*Dataset records:*
-------
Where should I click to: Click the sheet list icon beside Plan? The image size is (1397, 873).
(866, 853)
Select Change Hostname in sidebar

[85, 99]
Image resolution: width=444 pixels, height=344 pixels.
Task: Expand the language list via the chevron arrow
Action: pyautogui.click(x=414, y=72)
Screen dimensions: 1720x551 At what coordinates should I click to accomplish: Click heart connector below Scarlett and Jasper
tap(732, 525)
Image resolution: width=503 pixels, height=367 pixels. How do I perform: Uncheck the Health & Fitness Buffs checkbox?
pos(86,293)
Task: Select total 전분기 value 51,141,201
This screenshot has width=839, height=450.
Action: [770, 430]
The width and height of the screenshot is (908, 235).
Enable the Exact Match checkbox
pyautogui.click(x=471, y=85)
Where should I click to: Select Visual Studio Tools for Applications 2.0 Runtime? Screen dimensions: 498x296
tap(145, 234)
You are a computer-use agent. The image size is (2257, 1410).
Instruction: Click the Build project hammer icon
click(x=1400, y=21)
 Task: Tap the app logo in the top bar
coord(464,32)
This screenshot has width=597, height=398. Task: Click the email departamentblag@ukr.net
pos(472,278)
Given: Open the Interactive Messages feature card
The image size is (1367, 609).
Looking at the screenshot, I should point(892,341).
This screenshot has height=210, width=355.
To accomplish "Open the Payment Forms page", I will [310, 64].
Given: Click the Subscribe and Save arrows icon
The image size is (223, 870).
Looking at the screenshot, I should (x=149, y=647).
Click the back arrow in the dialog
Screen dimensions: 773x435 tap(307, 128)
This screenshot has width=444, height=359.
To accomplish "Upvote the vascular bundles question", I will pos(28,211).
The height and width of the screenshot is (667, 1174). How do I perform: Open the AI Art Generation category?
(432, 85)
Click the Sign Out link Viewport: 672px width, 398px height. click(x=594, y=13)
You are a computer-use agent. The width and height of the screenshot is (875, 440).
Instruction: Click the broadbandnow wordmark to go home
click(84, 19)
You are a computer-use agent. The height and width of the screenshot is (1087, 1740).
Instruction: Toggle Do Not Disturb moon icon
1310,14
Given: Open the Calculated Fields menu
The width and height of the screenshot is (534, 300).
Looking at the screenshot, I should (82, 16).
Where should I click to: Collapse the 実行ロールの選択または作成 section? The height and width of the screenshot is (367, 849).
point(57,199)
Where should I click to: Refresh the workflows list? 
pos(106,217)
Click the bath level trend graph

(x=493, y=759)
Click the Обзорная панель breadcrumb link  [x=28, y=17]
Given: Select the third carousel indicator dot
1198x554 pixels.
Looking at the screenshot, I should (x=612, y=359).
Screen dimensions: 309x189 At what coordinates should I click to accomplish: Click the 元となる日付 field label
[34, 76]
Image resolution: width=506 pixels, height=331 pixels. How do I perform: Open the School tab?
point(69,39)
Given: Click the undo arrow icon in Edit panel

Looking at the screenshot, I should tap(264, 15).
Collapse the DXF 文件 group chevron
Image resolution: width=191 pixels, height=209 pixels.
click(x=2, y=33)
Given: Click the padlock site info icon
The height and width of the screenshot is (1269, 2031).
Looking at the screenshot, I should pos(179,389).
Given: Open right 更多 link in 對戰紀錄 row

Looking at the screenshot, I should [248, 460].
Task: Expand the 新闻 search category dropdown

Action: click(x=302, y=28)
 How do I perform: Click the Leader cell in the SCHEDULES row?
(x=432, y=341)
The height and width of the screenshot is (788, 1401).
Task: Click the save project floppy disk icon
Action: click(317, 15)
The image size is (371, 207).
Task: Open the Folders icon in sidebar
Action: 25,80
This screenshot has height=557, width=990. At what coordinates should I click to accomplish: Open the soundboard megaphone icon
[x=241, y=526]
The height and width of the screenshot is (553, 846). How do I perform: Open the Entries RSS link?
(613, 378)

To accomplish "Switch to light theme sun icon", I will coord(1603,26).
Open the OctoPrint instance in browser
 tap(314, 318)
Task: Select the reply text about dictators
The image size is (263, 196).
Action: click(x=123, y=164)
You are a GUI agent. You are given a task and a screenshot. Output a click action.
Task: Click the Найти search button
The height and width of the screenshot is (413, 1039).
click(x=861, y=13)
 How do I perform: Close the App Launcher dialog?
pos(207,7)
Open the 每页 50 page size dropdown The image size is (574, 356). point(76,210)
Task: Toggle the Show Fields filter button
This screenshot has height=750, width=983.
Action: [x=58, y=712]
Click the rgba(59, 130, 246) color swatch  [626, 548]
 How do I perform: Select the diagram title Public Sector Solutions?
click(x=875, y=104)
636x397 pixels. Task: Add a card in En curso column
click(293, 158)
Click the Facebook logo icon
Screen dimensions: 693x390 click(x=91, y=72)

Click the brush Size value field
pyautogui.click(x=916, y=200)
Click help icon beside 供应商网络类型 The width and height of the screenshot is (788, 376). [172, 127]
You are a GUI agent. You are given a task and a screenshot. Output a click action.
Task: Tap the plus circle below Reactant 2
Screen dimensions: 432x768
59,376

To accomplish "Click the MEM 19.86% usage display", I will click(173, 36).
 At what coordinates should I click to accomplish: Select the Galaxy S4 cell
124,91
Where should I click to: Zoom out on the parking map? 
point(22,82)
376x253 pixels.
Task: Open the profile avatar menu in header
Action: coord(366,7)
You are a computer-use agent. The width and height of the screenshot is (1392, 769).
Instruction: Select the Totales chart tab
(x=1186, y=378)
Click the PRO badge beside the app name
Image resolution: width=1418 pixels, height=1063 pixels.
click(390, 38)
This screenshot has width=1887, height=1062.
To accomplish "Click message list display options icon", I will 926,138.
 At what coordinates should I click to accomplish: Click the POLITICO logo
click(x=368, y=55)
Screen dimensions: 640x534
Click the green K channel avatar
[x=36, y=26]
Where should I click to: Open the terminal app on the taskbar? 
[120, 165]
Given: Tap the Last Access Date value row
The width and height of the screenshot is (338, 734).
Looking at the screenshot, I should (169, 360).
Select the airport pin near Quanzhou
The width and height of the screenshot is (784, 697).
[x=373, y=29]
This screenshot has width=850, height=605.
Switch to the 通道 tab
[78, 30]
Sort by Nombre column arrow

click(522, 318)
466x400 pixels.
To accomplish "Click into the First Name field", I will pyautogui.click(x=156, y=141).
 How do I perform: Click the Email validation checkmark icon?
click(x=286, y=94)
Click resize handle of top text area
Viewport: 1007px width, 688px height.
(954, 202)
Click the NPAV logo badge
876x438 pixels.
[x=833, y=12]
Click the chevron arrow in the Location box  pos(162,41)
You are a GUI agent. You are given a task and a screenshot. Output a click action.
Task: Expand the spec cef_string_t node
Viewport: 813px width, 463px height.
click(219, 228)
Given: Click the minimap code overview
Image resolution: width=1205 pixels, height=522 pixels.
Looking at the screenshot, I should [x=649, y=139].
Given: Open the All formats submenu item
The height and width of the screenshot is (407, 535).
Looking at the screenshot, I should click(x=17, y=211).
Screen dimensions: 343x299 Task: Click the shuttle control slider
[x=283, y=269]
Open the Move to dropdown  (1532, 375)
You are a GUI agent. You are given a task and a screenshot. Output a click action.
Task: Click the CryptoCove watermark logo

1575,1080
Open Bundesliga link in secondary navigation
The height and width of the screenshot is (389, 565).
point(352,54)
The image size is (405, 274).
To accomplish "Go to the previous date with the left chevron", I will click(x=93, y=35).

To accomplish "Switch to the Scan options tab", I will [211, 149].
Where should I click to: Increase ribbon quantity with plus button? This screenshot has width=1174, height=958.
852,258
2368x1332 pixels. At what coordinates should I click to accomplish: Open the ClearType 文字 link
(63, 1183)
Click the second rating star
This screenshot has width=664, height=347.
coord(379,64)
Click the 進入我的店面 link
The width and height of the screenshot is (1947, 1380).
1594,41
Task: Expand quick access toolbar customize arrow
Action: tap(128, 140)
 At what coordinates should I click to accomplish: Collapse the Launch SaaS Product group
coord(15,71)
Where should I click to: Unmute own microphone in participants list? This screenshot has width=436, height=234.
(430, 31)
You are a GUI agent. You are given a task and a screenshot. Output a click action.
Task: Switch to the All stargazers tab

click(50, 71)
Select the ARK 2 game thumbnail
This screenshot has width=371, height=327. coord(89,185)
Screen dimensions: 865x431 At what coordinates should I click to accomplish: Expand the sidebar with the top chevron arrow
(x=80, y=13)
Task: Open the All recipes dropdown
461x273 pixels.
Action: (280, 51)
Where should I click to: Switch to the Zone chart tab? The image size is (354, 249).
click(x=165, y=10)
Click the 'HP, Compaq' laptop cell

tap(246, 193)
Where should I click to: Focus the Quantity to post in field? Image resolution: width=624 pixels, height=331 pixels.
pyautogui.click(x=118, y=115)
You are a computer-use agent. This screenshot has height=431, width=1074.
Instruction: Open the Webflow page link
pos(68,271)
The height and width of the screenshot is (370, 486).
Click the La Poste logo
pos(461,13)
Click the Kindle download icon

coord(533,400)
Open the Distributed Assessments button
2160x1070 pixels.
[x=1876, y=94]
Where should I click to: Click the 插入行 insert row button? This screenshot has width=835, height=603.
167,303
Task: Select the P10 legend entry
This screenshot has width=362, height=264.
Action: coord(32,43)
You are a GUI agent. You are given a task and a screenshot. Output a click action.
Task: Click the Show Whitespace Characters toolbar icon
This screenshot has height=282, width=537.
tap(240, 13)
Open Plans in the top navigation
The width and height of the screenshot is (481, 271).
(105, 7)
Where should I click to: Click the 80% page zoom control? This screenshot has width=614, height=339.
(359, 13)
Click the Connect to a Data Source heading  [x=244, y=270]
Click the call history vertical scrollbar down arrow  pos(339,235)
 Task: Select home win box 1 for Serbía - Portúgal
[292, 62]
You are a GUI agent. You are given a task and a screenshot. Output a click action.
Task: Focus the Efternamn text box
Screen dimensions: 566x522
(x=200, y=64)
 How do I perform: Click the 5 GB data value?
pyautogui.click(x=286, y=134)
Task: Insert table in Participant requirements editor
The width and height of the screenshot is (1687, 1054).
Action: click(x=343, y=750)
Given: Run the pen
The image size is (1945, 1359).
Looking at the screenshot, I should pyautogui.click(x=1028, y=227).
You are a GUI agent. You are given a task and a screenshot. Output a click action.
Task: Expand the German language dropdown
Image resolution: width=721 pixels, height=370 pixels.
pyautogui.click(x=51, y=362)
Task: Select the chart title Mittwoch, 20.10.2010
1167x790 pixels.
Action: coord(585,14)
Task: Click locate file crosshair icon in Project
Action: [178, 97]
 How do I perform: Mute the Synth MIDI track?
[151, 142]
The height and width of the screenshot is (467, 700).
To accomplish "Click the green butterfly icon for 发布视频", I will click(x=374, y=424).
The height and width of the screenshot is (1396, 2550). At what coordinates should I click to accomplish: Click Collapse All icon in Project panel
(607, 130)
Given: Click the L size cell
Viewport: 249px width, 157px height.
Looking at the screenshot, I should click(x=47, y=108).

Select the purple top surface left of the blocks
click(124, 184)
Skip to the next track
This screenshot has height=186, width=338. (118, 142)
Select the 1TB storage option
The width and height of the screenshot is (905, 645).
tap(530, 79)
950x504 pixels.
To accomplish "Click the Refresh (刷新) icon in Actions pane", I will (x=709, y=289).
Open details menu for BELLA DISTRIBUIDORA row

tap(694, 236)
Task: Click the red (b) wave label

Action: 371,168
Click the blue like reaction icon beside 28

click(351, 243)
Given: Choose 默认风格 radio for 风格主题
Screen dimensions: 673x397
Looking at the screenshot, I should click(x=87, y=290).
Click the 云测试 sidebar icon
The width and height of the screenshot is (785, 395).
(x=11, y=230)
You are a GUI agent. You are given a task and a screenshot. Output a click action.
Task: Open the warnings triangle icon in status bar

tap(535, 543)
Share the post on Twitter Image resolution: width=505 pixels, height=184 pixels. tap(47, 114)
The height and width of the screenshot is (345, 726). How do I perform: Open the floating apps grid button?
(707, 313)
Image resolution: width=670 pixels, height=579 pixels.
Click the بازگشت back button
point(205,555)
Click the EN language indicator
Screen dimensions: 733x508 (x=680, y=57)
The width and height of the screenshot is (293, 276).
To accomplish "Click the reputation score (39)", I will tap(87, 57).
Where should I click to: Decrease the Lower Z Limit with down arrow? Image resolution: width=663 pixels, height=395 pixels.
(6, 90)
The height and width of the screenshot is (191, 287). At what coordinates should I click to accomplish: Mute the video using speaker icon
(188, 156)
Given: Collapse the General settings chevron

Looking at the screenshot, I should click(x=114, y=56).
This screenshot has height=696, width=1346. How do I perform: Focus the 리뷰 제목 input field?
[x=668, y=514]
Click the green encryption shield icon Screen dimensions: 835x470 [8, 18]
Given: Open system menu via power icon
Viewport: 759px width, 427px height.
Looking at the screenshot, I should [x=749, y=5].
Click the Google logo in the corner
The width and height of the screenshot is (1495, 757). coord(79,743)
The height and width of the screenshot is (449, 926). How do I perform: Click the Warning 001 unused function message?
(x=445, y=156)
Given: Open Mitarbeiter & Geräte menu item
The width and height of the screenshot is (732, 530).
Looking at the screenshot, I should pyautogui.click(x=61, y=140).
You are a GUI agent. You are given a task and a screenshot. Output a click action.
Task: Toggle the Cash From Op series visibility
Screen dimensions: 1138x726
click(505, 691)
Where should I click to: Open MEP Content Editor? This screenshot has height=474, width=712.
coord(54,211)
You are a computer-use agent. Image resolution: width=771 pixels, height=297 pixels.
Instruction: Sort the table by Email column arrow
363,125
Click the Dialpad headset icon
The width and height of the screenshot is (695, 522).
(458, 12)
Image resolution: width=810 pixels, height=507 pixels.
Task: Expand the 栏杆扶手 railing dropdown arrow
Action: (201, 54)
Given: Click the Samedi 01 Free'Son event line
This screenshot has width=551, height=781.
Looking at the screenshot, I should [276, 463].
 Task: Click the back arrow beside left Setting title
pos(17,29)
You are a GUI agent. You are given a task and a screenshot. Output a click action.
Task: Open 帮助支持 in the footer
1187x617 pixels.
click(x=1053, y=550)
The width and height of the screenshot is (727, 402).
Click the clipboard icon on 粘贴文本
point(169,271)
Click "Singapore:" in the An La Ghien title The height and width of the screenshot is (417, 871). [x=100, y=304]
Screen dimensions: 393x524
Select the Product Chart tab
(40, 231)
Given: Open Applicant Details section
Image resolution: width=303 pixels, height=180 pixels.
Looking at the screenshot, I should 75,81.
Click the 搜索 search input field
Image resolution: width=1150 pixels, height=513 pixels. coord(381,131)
-------
*Direction:*
Reproduce the part of the records that opens with the line containing "Task: Select home" and closes with the line containing "pyautogui.click(x=286, y=134)", swapping "text box" for "input field" and leaving all else unchanged.

*Reply:*
 Task: Select home win box 1 for Serbía - Portúgal
[292, 62]
You are a GUI agent. You are given a task and a screenshot. Output a click action.
Task: Focus the Efternamn input field
Screen dimensions: 566x522
(x=200, y=64)
 How do I perform: Click the 5 GB data value?
pyautogui.click(x=286, y=134)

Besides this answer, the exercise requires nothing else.